You’re proving my point for me, thanks! 😂😂😂
Anonymous
Anonymous wrote:You know damn well you old farts are giving cash, trips, or other gifts to spend time with 20 something women. At least one poster admitted it. It's not a relationship. You are a client. But I suppose the 'relationship' fairytale spin keeps you out of jail for solicitation


Older women expect you to spend money on them too, so why not buy a higher quality product?
Anonymous
Anonymous wrote:
Anonymous wrote:You know damn well you old farts are giving cash, trips, or other gifts to spend time with 20 something women. At least one poster admitted it. It's not a relationship. You are a client. But I suppose the 'relationship' fairytale spin keeps you out of jail for solicitation


Older women expect you to spend money on them too, so why not buy a higher quality product?

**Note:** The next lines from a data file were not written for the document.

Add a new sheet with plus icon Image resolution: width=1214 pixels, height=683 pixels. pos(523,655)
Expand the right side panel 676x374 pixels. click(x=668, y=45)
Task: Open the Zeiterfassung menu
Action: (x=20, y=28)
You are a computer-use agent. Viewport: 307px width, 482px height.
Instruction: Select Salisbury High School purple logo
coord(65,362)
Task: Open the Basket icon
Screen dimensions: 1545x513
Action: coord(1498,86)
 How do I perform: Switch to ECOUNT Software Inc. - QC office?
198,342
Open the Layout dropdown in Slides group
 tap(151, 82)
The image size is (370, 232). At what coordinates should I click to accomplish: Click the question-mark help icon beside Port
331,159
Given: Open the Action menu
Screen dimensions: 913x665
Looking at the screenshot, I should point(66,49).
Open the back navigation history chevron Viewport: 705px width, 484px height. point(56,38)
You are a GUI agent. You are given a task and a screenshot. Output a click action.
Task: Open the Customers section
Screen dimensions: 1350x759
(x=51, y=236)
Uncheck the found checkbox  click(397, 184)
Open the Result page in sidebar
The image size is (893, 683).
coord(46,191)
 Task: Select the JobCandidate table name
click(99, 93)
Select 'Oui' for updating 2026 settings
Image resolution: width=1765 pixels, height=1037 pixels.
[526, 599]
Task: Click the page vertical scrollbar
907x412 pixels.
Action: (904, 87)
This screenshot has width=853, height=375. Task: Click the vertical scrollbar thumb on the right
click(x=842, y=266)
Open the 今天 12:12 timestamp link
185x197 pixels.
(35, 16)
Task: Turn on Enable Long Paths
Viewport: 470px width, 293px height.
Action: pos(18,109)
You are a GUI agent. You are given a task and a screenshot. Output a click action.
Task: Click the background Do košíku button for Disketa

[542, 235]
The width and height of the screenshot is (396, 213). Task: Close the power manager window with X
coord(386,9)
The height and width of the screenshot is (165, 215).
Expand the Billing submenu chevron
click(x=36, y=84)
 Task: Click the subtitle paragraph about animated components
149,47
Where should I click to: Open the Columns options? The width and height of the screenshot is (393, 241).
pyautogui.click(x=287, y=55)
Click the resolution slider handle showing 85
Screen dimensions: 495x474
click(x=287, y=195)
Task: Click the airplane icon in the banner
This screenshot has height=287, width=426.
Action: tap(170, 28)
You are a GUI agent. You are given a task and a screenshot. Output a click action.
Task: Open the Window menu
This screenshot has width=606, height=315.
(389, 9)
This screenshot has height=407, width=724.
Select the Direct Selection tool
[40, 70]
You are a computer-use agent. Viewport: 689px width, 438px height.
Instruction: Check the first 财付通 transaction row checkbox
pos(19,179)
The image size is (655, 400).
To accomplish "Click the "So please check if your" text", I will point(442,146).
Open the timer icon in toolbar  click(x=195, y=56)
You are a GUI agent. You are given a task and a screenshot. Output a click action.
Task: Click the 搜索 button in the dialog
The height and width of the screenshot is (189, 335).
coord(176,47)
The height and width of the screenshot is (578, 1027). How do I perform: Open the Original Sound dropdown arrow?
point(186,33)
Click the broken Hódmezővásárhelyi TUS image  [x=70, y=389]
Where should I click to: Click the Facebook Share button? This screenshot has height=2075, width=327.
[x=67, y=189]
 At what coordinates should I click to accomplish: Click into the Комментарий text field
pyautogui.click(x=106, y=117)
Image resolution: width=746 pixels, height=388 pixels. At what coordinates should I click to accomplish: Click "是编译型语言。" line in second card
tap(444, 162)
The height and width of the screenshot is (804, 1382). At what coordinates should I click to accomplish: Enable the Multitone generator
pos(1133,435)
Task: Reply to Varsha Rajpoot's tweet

So, you are buying the fountain of youth?

Carry on Ponce de Leon!
Anonymous
Anonymous wrote:I’ve dated 20s and 40s (my age). They ALL watch the same stupid Netflix shows (doctors, lawyers, employee at one of the three letter agencies, teachers, nurses, it doesn’t matter).


They're all wearing that t-shirt that says "nothing more punk than your public library!" I want to know which celebrity or IG influencer started this trend because every white woman in NW DC is wearing this shirt now.
Anonymous
Anonymous wrote:
Anonymous wrote:
Anonymous wrote:
Anonymous wrote:
Anonymous wrote:OP here. I don't think I have a low opinion of women in their 20s. Generally, our babysitters are college and grad students. Some are quite mature, and I like many of them. But I can't imagine having more than an occasional conversation with them that doesn't feel like parent/child or mentor/mentee. The interests, the naivete ... so much just doesn't seem to match up to someone who's been an independent, professional adult for 20 years and a parent, to boot. But thanks for the responses. Interesting. one thing that seems clear is that even when there is conversation, it's not enough to build a strong relationship. They still fade out after a few months, at best.


NP here, a woman. I agree with you, and it betrays a certain misogyny on the part of these men that they admire that naivete and unfounded optimism. They think they're defending the intellects of these young women, when in fact they're insulting them by admiring women at their least intellectually evolved state.

I think it betrays misogyny on the part of women who resent younger women, TBH.


I don't think any of us resent these young women. Well, I don't anyway. I think the whole thing sounds sad.


I’m very aware I’m a brief, month to two-month fling in these women’s life before they go on to date and eventually marry men their own age. I treat everyone with kindness and respect. It’s not sad for them or for me.


The fact that you don't realize how sad it is that you're fulfilled by this is the sad part!